Davalı vekili; davaya konu alacağın zamanaşımına uğradığını, müvekkilinin 55.000,00 TL hukuksal menfaatin karşılığı olarak davacıya toplamda 15.440,60 TL ödeme yaparak edimini yerine getirdiğini, Mahkemece tarafların iradeleri dikkate alınmadan %25 oranı esas alınarak fahiş hesaplamalar sonucu takibin devamına karar verilmesinin usul ve kanuna aykırı bulunduğunu ileri sürerek; kararın bozulmasını istemiştir.

B. Değerlendirme ve Gerekçe

Uyuşmazlık, vekalet sözleşmesinden kaynaklanan alacağın tahsili için başlatılan icra takibine vaki itirazın iptali istemine ilişkindir.
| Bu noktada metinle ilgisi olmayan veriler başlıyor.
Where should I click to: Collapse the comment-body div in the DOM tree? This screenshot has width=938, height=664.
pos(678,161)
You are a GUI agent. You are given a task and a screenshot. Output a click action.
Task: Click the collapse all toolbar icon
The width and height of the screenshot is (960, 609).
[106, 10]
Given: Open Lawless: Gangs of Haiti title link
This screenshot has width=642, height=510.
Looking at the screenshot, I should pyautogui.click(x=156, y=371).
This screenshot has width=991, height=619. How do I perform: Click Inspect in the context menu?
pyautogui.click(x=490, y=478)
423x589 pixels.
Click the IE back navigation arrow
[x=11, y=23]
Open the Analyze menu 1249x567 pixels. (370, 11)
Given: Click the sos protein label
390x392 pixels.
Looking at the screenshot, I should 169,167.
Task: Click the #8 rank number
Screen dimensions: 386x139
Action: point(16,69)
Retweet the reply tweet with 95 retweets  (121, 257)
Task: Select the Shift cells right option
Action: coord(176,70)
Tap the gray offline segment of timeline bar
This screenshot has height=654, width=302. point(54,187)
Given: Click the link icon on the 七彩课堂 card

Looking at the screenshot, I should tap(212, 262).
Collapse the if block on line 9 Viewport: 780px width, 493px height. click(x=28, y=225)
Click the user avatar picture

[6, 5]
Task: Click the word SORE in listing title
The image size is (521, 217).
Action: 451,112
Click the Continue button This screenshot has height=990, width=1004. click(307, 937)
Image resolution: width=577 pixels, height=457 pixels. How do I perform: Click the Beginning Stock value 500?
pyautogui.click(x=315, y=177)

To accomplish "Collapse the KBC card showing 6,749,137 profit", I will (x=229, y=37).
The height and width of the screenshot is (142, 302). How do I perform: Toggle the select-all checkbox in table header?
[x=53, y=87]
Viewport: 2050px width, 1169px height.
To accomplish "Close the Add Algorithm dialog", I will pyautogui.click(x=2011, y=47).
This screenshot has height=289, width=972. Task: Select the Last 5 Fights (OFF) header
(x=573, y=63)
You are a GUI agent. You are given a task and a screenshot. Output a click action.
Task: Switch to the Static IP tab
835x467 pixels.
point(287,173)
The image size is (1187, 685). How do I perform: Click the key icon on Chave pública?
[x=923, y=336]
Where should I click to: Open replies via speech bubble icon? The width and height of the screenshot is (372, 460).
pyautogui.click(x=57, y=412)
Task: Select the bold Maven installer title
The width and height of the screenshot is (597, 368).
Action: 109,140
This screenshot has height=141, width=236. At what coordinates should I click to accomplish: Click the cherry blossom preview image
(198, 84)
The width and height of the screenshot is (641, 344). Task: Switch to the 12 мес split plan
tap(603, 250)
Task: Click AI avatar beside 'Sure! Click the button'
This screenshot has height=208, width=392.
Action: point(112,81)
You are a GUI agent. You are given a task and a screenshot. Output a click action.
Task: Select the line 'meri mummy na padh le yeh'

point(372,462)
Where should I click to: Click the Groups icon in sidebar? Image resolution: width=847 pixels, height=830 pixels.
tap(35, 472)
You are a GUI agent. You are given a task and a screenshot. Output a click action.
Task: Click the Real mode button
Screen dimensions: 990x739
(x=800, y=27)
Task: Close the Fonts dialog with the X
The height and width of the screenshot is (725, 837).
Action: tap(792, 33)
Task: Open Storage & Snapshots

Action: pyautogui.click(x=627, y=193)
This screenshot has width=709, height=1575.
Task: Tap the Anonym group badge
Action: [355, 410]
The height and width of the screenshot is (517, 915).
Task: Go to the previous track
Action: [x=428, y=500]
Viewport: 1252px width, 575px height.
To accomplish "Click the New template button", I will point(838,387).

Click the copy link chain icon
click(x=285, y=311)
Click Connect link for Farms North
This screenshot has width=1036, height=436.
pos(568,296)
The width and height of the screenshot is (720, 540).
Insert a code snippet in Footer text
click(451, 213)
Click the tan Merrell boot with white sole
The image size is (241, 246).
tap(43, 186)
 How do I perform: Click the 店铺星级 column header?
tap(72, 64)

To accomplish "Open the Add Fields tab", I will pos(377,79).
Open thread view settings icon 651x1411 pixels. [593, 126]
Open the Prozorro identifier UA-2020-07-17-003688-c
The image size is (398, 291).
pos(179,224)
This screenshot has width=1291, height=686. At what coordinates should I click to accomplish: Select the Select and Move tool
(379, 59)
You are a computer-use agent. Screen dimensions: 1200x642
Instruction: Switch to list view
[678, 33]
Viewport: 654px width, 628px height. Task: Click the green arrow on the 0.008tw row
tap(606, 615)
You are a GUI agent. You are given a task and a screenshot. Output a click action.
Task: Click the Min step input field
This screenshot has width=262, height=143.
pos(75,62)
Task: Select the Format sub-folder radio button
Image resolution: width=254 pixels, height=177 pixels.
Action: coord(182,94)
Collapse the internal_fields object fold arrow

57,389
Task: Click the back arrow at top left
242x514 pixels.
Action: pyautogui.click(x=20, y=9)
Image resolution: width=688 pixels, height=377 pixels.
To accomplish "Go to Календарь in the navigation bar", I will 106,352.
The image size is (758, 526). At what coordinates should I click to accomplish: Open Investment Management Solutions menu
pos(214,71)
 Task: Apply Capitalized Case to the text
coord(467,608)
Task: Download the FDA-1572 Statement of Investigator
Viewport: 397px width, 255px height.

Mahkemece; uyulan bozma ilamında gösterilen şekilde inceleme ve araştırma yapılmasına, bu doğrultuda bilirkişi heyetinden alınan raporun denetime elverişli bulunmasına, bozmanın kapsamı dışında kalarak kesinleşen kısımlara yönelik itirazlarının incelenemeyecek olmasına, alacağın tahsil anında muaccel olacağının sözleşmede kararlaştırılması karşında takip tarihi itibariyle zamanaşımının gerçekleşmediğinin anlaşılmasına göre, davalı vekilinin temyiz itirazlarının reddi ile kararın onanmasına karar vermek gerekmiştir.

VI. KARAR

Açıklanan sebeplerle;

Temyiz olunan Mahkeme kararının 6100 sayılı Hukuk Muhakemeleri Kanunu'nun Geçici 3. maddesi atfıyla 1086 sayılı Hukuk Usulü Muhakemeleri Kanunu'nun (1086 sayılı Kanun) 439. maddesi gereğince ONANMASINA,

Aşağıda yazılı bakiye temyiz harcının temyiz edene yükletilmesine,

1086 sayılı Kanun’un 440. maddesi gereğince karar düzeltme yolu kapalı olmak üzere,

14.04.2025 tarihinde oy birliğiyle karar verildi.